→ GOAL
In the data below, render everything from the line containing "You are a GUI" down to the line containing "click(263, 212)" as a numbered list, skipping blank lines. Leave the pictures out of your answer.

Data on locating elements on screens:
☆ ☆ ☆ ☆ ☆ ☆ ☆

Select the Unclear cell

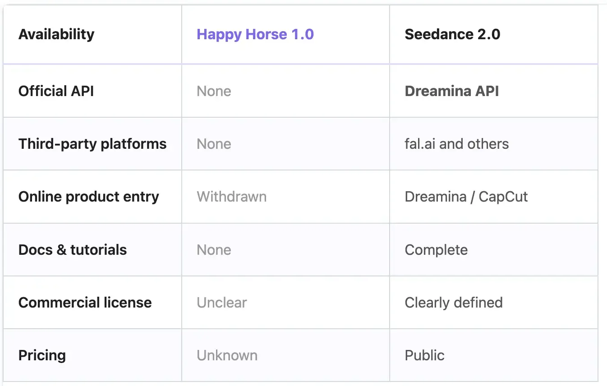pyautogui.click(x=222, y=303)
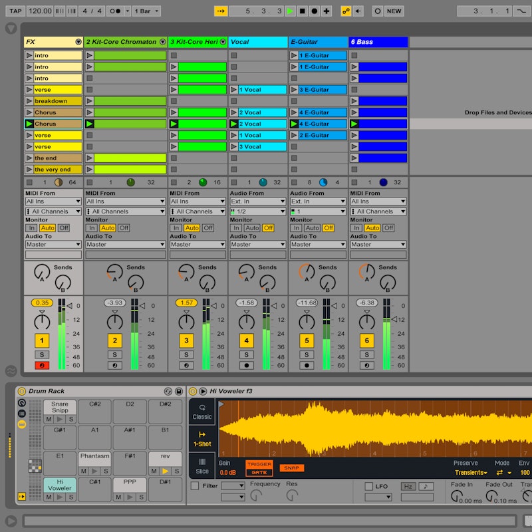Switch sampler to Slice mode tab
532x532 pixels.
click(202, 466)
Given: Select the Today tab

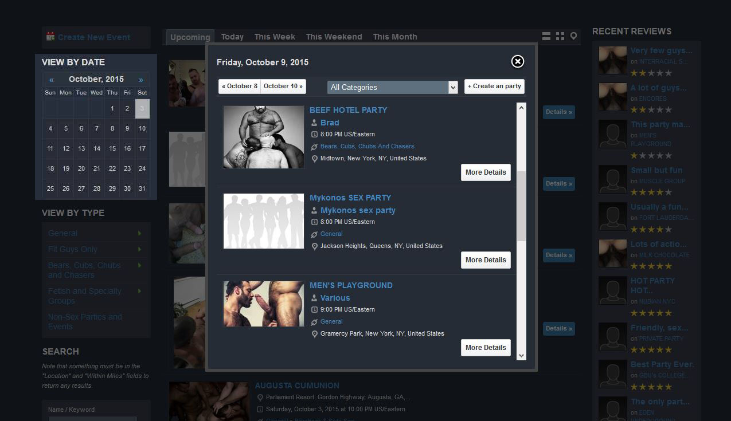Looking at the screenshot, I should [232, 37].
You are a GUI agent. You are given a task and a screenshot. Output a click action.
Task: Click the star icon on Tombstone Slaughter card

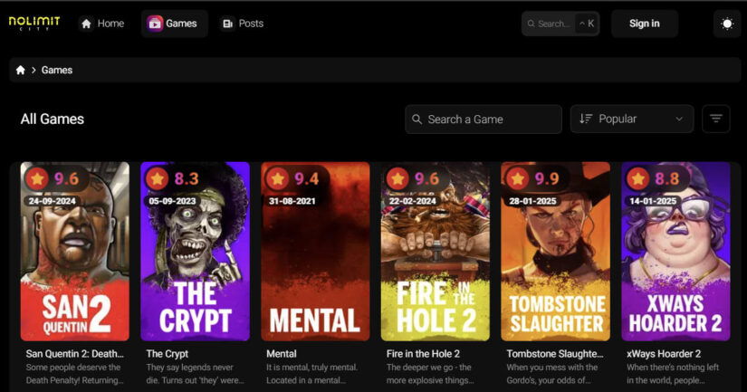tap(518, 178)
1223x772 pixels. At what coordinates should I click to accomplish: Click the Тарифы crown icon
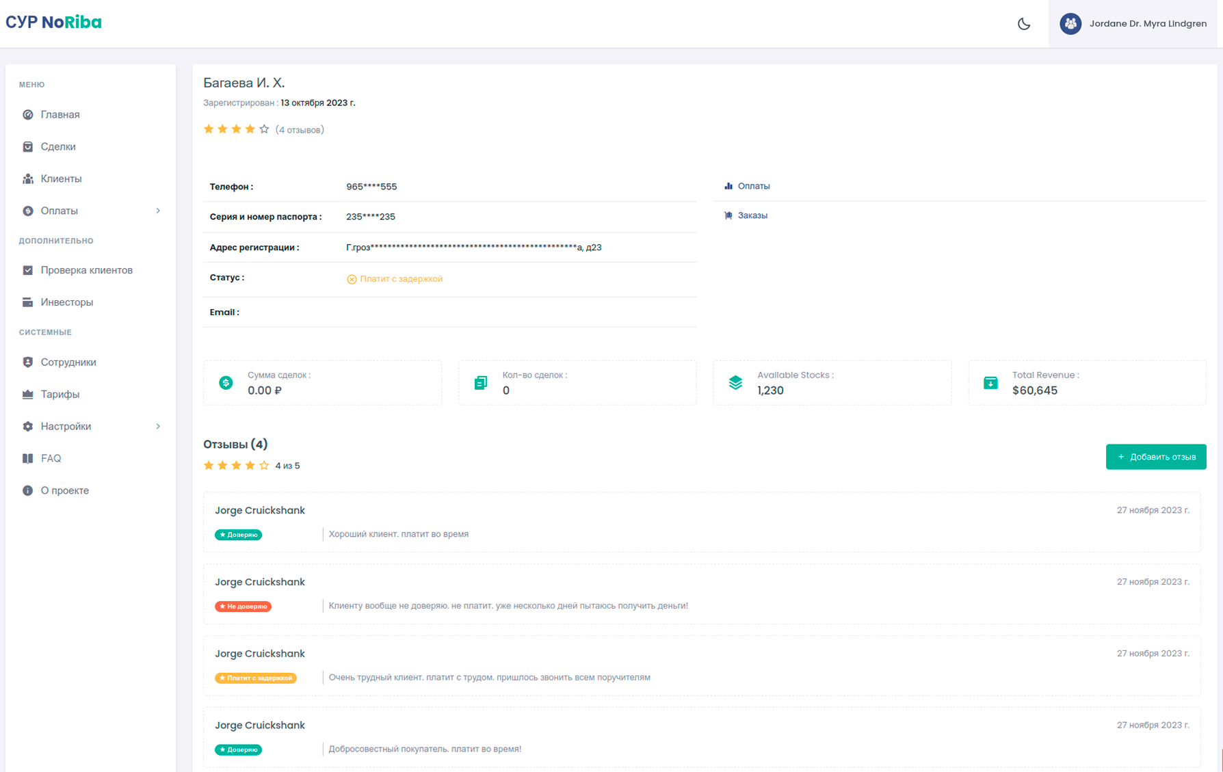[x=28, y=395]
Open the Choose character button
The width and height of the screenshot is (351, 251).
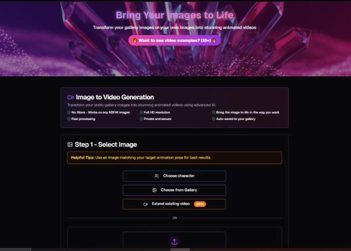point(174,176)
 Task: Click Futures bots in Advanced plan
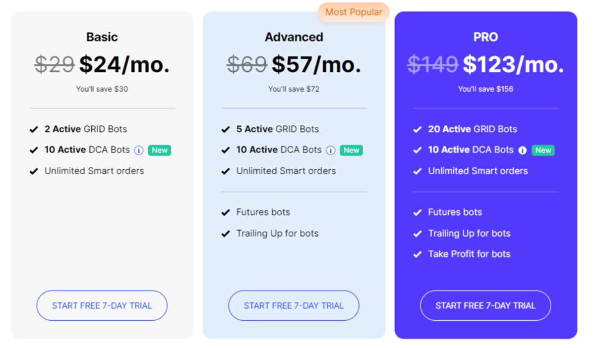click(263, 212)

☆ ☆ ☆ ☆ ☆ ☆ ☆

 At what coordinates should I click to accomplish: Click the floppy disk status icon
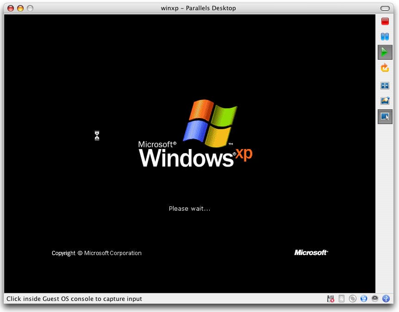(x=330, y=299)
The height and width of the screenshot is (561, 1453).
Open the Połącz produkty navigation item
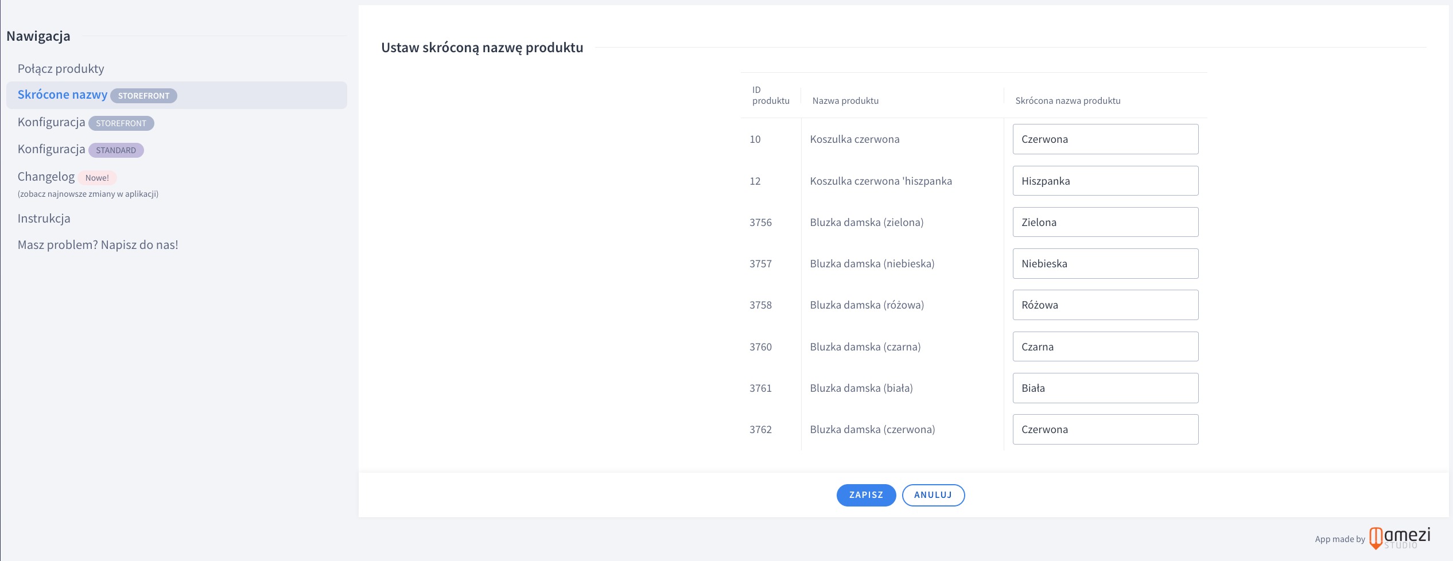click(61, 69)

☆ ☆ ☆ ☆ ☆ ☆ ☆

→ WORKED SOLUTION
1. You are a GUI agent. You are given a task and a screenshot. Output a click action.
2. Task: Click the star icon on Tombstone Slaughter card
3. tap(518, 178)
4. 1223x772 pixels. At what coordinates should I click to accomplish: Click the Тарифы crown icon
5. [x=28, y=395]
6. Open the Choose character button
7. The width and height of the screenshot is (351, 251).
8. point(174,176)
9.  Task: Click Futures bots in Advanced plan
10. click(263, 212)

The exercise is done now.